SCHRIFTLICHE AUFGABE 1> Gib die Datensätze unverändert wieder, beginnend mit der Zeile, die „Given: Click the ×400 quantity on the crystal“ enthält, und endend mit dem Schluss der Datensätze. Lass dabei die Bilder weg.

Überhaupt ist die Bedeutung der Queen in Canada wesentlich größer als wir Außenstehenden das vermutlich für möglich halten. So wurde uns bei der Führung unter anderem erklärt, dass das Portrait von Queen Victoria mehrfach von der Bevölkerung vor Bränden gerettet wurde – unter Einsatz des eigenen Lebens. Einmal passte der Rahmen nicht durch die Tür und so wurde es von seinem Retter kurzer Hand mit einer Schere aus dem Rahmen geschnitten. Noch heute ist das an einen Schnitt im Bild und einem fehlenden Buchstaben zu erkennen.

Wir fahren noch auf den Peace Tower, der dem Londoner Big Ben täuschend ähnlich sieht. Zu allem Überfluss spielen die 53 (?) Glocken des Turms zu jeder Stunde sogar die “Westminster Chimes”. Auch hier wird also die Verbundenheit Canadas zu London erkenntlich. Von hier oben haben wir eine tolle Aussicht über die Stadt und können z.B. gut die Schleusenanlage des Rideau Channel und das Museum of Civilization erkennen.

Nach dem Tower werfen wir noch einen Blick in die Memorial Hall, in der die Namen der Soldaten aufgelistet sind, die in den Kriegen gefallen sind, an denen Canada beteiligt war. Hier halten wir uns allerdings nicht lange auf und verlassen kurz darauf das Parlamentsgebäude und Parliament Hill. Dieser Teil von Ottawa hat mir definitiv am besten gefallen, weil ich die Besichtigung von so bedeutenden Staatsgebäuden immer sehr interessant finde.

Beispiele zur Verortung auf Bildschirmen>

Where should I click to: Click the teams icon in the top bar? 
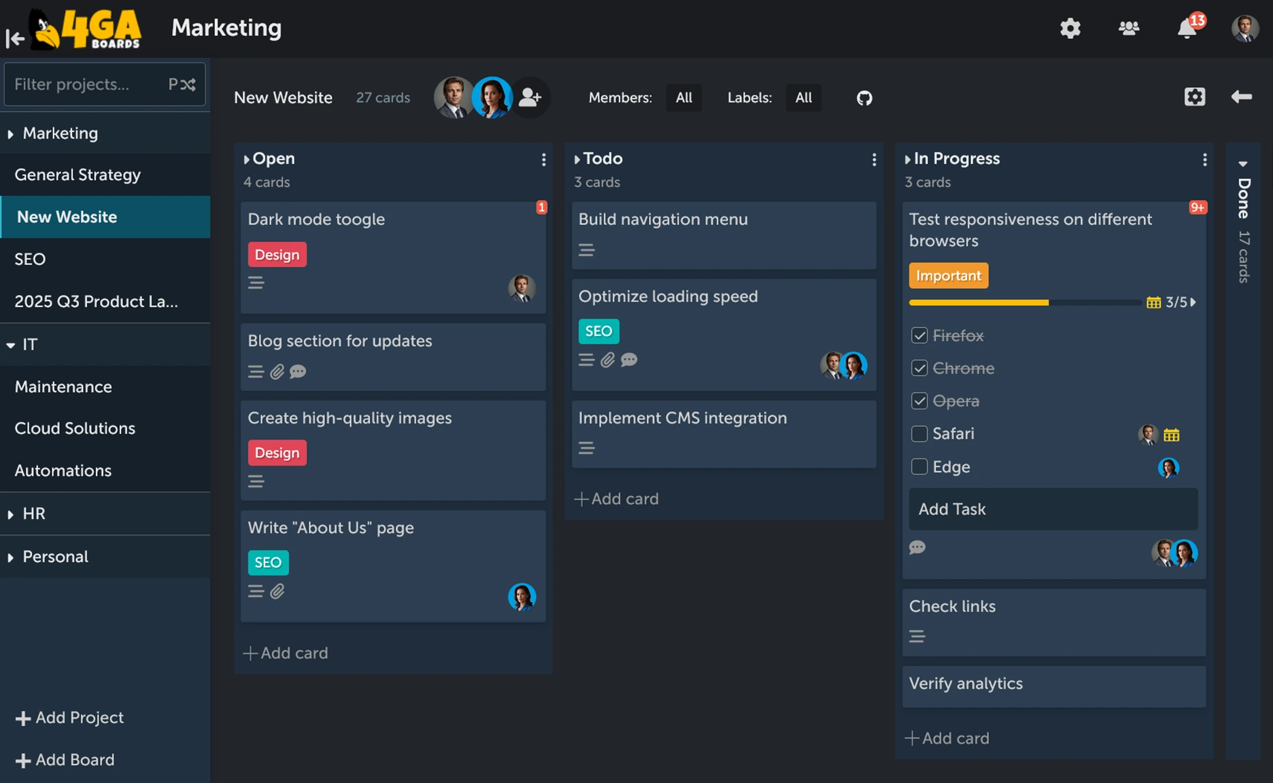coord(1128,29)
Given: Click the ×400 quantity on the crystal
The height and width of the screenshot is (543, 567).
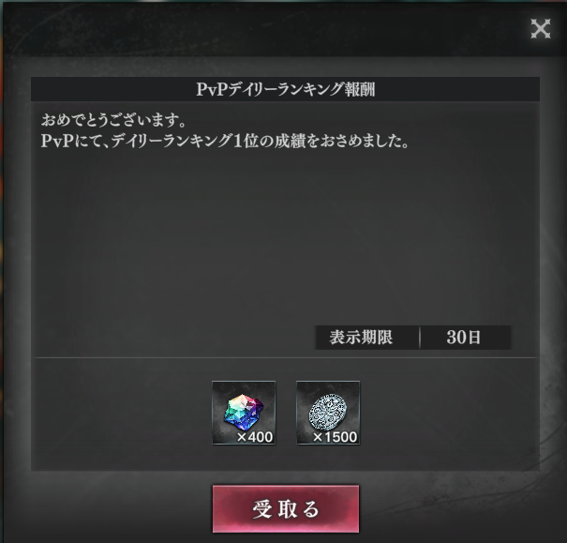Looking at the screenshot, I should click(x=255, y=437).
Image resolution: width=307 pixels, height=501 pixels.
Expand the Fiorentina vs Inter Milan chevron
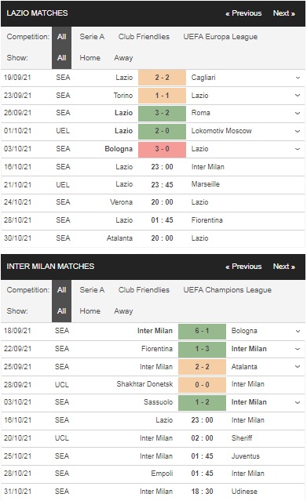[x=298, y=349]
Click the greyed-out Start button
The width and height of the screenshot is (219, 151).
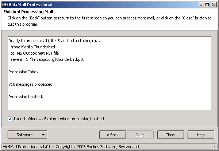tap(140, 135)
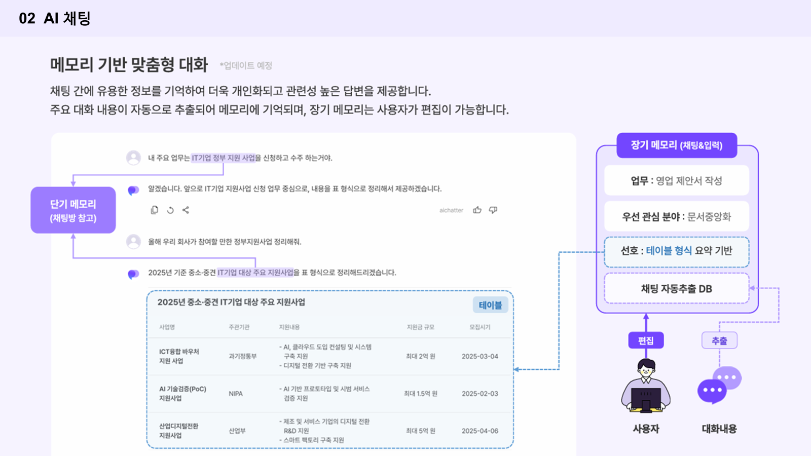The width and height of the screenshot is (811, 456).
Task: Copy the AI response with the copy icon
Action: 155,210
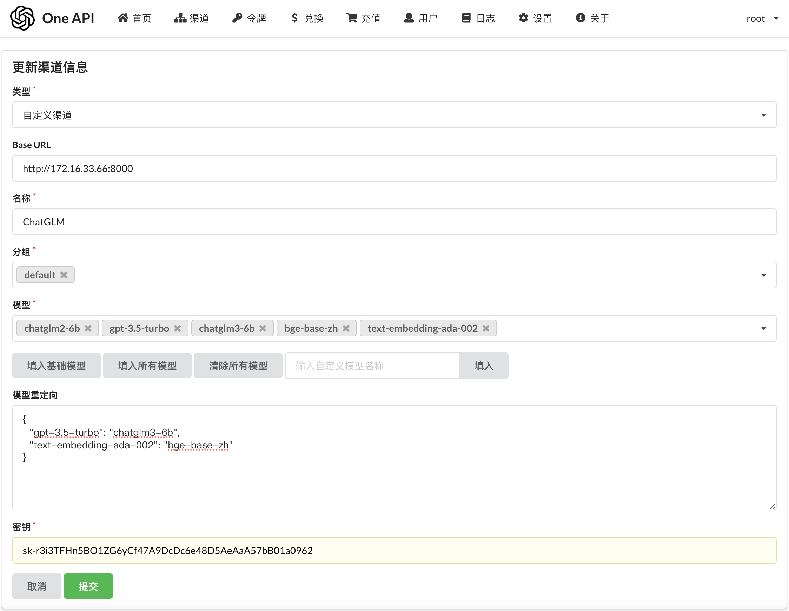Focus the custom model name input

click(x=372, y=366)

SCHRIFTLICHE AUFGABE 2> Setze den Bericht über den Besuch im Parlament von Ottawa an seinem Ende fort.

ERGEBNIS DER AUFGABE 1>
Given: Click the ×400 quantity on the crystal
The height and width of the screenshot is (543, 567).
Looking at the screenshot, I should click(x=255, y=437).
Image resolution: width=307 pixels, height=501 pixels.
Expand the Fiorentina vs Inter Milan chevron
[x=298, y=349]
Click the greyed-out Start button
The width and height of the screenshot is (219, 151).
tap(140, 135)
The width and height of the screenshot is (811, 456).
Task: Copy the AI response with the copy icon
Action: 155,210
Focus the custom model name input

click(x=372, y=366)

ERGEBNIS DER AUFGABE 2>
Leider ist unsere Zeit in Ottawa sehr begrenzt, da wir noch an diesem Abend in Montréal das “Feux L’international de Loto Quebec” sehen wollen, laut Lonely Planet eines der schönsten Feuerwerke der Welt. Außerdem wollen wir unsere Reise ja fortsetzen und müssen am 29. Juni Christine in Quebec City abholen. Deshalb schauen wir uns nur noch ein wenig in der Stadt um, bummeln noch einmal durch die Straßen, die uns am Vortag bei Nacht so gut gefallen hatten und laufen ein Stück in Richtung der Brücke zur Insel, auf der u.a. das Museum of Civilization liegt. Ich will das Gebäude einfach noch etwas aus der Nähe bewundern bzw. fotografieren. Auf dem Rückweg in Richtung Parliament Hill laufen wir an den Schleusen unterhalb des Hotels Chateau Laurier entlang. Dann müssen wir uns auch schon auf den Rückweg zum Campingplatz machen, für den wir wieder den Bus nehmen wollen.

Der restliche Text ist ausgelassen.